En un sens, selon S. Legrand, c’est le même type d’opération de surcodage qui fonctionne dans le cadre de la normalisation biopolitique que Foucault analyse à partir de l’année 1978 (dans les Cours intitulés Sécurité, territoire, population et Naissance de la biopolitique). Seulement, le surcode qui assure la possible transcription les uns dans les autres des différents régimes de normativité ne se trouve plus élaboré par la psychiatrie, mais relève d’une « médecine de santé » qui répond avant tout à des objectifs économiques, et qui appelle par conséquent une tout autre technologie politique que la technologie disciplinaire correspondant à la psychiatrisation des conduites. C’est le principe de ce que Foucault appelle la gouvernementalité libérale qui s’applique plutôt qu’à normer les individus en les soumettant à un quadrillage intensif de leurs conduites, à réguler ces conduites de manière à ce qu’elles se conjuguent dans l’ensemble de la population de manière économiquement pertinente. Selon la rationalité libérale propre à cette technologie de pouvoir, il convient notamment de « recoder économiquement la nature du sujet de la conduite » (NF, p.289) en l’identifiant ni plus ni moins à un « capital humain » (Gary Becker) – ce qui revient à étendre la norme de fonctionnement de l’économie libérale bien au-delà des seuls secteurs d’activité liés à des échanges monétaires, jusqu’aux domaines de l’éducation, de la sexualité, de la santé, etc. En particulier, cette normalisation des conduites individuelles, rapportées à la gestion économique d’une population, incite les sujets à se responsabiliser, y compris face aux maladies, en s’attachant à se détourner des conduites à risques, pathogènes, qui ont un coût social, c’est-à-dire économique. Apparaît ainsi le rôle central joué par la gouvernementalité libérale dans le cadre de la gestion (biopolitique) de la santé publique. Chaque individu est appelé à gérer son propre « capital humain » (et en l’occurrence son « capital-santé ») aussi bien pour ne pas risquer d’alourdir le coût global de la politique de santé que pour assurer l’optimisation de ce capital qui décide de sa propre efficacité économique et donc du profit qu’il peut espérer en tirer.

 

La confrontation entre ces deux modalités historiques du « surcodage » des normativités permet alors de mesurer le bénéfice du nominalisme de Foucault. Car cette confrontation montre que les configurations normatives qui se dessinent à partir du surcode psychiatrique ou du surcode économique, loin d’être bouclées définitivement sur elles-mêmes, sont appelées à se transformer et à se reconfigurer selon d’autres codages, selon d’autres cohérences. Si bien que, pour reprendre une formule avancée dès l’introduction du livre de S. Legrand, s’il n’y a pas de normes (au sens de réalité subsistant par soi et ayant une puissance propre d’action sur les conduites), il n’y a pas non plus (et a fortiori) de norme des normes. Il n’y a que des configurations de pouvoir instables, dont le généalogiste s’attache, modestement et obstinément, à restituer la mouvante cohérence autant qu’à déceler les principes de transformation.

 



[1] Michel Foucault, « Des supplices aux cellules », Dits et écrits, Paris, Gallimard, 1994, vol. II, n° 151 [1975], p.720.

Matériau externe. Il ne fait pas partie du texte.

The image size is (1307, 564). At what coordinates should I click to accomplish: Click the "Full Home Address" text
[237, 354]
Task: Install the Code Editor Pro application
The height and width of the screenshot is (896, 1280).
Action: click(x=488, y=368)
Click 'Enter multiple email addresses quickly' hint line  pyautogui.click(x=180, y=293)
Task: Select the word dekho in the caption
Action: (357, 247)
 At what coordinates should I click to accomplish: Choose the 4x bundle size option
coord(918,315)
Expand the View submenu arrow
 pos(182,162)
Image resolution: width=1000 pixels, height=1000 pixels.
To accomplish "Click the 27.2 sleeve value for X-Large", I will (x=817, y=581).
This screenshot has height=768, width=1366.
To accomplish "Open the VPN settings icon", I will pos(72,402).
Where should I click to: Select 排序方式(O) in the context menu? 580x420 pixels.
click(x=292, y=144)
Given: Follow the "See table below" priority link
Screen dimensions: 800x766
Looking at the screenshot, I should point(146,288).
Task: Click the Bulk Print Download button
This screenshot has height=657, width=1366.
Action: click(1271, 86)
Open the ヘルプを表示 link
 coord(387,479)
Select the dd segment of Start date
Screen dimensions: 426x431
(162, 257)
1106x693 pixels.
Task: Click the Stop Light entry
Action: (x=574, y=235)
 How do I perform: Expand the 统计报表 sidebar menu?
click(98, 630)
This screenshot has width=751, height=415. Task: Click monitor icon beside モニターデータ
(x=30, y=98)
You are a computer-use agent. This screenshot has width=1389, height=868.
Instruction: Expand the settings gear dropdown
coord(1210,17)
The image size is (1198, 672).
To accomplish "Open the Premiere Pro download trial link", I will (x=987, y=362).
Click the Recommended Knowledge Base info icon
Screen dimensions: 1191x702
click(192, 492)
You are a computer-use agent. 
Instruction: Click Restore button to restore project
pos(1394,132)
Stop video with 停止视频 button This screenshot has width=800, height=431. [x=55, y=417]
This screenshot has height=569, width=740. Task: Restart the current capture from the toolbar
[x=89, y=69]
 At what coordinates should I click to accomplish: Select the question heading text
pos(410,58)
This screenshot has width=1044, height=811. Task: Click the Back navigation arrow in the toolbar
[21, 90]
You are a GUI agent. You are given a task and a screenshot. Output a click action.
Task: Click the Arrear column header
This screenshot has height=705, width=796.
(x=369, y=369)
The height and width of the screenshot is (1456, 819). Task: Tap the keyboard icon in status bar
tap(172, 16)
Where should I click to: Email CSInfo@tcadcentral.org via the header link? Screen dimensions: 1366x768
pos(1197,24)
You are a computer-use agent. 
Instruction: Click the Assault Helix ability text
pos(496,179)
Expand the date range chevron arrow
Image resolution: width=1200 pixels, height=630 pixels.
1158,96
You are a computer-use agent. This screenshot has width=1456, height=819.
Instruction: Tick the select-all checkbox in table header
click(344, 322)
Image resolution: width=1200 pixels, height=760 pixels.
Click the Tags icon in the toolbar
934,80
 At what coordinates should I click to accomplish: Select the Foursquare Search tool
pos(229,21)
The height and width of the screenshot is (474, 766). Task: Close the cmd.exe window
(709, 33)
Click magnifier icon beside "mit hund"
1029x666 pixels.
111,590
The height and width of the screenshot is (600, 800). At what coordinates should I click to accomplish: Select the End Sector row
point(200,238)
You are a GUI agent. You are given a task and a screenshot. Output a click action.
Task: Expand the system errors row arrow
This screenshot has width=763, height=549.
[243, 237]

[2] Voir Philippe Artières et Mathieu Potte-Bonneville, D’après Foucault. Gestes, luttes, programmes, Paris, Les Prairies ordinaires, 2007.

[3]  On se fera une idée des controverses suscitées par les analyses de Surveiller et punir en feuilletant le dossier constitué par Michelle Perrot sous le titre L’Impossible prison. Recherches sur le système pénitentiaire au XIXe siècle, Paris, Seuil, « L’Univers historique », 1980.

[4] Michel Foucault, Surveiller et punir [1975], Paris, Gallimard, « Tel », 1993, p.264.

[5] Voir l’affaire Henriette Cornier, du nom de cette femme qui, sans raison apparente, a tranché le cou de l’enfant de ses voisins (Les Anormaux, Leçon du 5 février 1975).